2013 AUG 29 0:00:53 am by 東 賢太郎

ハワイでオアフ、マウイでなくハワイ島に行った最大の理由は「すばる天文台」のあるマウナ・ケア山に登るためです。息子も天文ファンであり、三脚付カメラも持参しました。

ご存知の方も多いでしょうが、ハワイ島というのは火山が爆発して流れ出た溶岩が固まってできた島です。このように一面が黒いごつごつした溶岩です。

写真 (7)

それが車で少し上ると草原になります。写真はパーカー牧場といって、カメハメハ大王の孫娘と結婚したアメリカ人パーカーが経営したもの。一周1700kmという巨大な敷地面積です。元祖、逆タマですね。

写真 (8)

もう少し登ります。visitor centerがあって、そこでお弁当をいただきました。ここで標高は2800mとなり、気温も下がるためジャケットを着ました。写真は太陽観測用の望遠鏡で、のぞくと黒点がはっきり見えます。5つありましたが異常に少ないですね。銀河系には恒星が2000億個あり、観測できる宇宙にある大きな銀河は 3500億個といわれています。太陽はそのうちのひとつですが、太陽以外は遠すぎて点にしか見えません。こうして「恒星」を大きな視直系で目で見られること自体、とてもSF的であります。

写真 (15)

もう少し登ります。空気は薄くなり気温はさらに下がります。この写真地点で標高3200mぐらいです。どう見ても火星ですね。影が長いことでわかるように日は傾いています。しかし太陽の光り具合は見たことのない強烈さでした。ああ、お日様、お天道様なんかじゃなく、あれはまぎれもない「恒星」なんだ、と強く実感。

写真 (11)

この植物は世界に3カ所しか生えない希少種です。30年に1度しか花が咲かず、花を見たものは幸運をつかむそうなので現地の人は毎年登って見に来るそうです。それが今年は咲いていてラッキーでした。遠くに見える丘のような山は巨大で、体積は富士山の64倍だそうです。

写真 (9)

いよいよ頂上、標高4200m地点です。気温は5℃。スキーウエアを取り出しました。これが我が国の誇る「すばる望遠鏡」です。山頂には13か国が天文台を持っていますが現地の人にとってこの場所は神の宿る聖地であり、契約で13基しか建設が許可されていないそうです。

写真 (12)

こちらは電波望遠鏡です。光学式望遠鏡よりさらに解像度が得られます。

写真 (13)

[コレクションから抜き出したエントリ]

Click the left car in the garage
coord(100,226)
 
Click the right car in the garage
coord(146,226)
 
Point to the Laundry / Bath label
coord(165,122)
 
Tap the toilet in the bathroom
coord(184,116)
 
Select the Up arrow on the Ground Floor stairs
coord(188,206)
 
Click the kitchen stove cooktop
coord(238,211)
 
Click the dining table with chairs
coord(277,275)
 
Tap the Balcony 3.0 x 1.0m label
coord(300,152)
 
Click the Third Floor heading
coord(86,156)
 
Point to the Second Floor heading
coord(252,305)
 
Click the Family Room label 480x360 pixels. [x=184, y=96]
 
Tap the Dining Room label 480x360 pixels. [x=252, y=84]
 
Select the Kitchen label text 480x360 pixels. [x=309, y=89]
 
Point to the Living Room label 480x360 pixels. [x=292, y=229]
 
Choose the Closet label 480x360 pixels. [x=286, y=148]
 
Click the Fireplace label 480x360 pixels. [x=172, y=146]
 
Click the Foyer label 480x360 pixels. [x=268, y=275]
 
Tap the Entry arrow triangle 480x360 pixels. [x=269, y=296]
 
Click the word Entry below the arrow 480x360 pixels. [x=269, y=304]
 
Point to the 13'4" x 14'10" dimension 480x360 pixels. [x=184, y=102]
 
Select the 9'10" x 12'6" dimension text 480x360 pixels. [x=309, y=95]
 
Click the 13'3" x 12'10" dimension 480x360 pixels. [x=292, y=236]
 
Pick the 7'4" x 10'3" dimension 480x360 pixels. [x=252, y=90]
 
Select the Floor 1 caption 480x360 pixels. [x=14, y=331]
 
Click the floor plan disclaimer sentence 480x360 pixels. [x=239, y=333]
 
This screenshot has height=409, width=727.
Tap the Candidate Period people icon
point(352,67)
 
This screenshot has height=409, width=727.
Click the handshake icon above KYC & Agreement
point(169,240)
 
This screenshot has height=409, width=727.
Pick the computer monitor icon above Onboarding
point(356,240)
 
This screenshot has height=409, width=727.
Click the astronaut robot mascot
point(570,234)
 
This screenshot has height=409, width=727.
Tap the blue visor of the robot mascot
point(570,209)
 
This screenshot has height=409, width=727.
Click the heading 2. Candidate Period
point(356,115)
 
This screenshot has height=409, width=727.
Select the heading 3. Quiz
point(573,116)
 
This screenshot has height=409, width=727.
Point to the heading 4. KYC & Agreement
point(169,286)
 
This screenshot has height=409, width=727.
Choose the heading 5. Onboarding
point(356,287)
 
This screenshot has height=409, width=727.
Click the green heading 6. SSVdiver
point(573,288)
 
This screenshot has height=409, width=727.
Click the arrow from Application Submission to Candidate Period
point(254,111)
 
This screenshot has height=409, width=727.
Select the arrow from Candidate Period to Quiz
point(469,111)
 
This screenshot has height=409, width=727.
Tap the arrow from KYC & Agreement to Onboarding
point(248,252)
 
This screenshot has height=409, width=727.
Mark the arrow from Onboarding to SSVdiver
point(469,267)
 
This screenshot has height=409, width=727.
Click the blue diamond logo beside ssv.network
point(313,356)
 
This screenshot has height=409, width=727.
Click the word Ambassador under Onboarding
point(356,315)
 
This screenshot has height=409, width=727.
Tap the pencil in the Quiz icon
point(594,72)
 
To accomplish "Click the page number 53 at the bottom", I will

課題の目的: マウナ・ケア山に登った話の文章から、「2013 AUG 29」を含む言葉で始まり「が黒いごつごつした溶岩です。」で終わるところまでを、一字も変えずに書き写してください。

この課題の結果:
2013 AUG 29 0:00:53 am by 東 賢太郎

ハワイでオアフ、マウイでなくハワイ島に行った最大の理由は「すばる天文台」のあるマウナ・ケア山に登るためです。息子も天文ファンであり、三脚付カメラも持参しました。

ご存知の方も多いでしょうが、ハワイ島というのは火山が爆発して流れ出た溶岩が固まってできた島です。このように一面が黒いごつごつした溶岩です。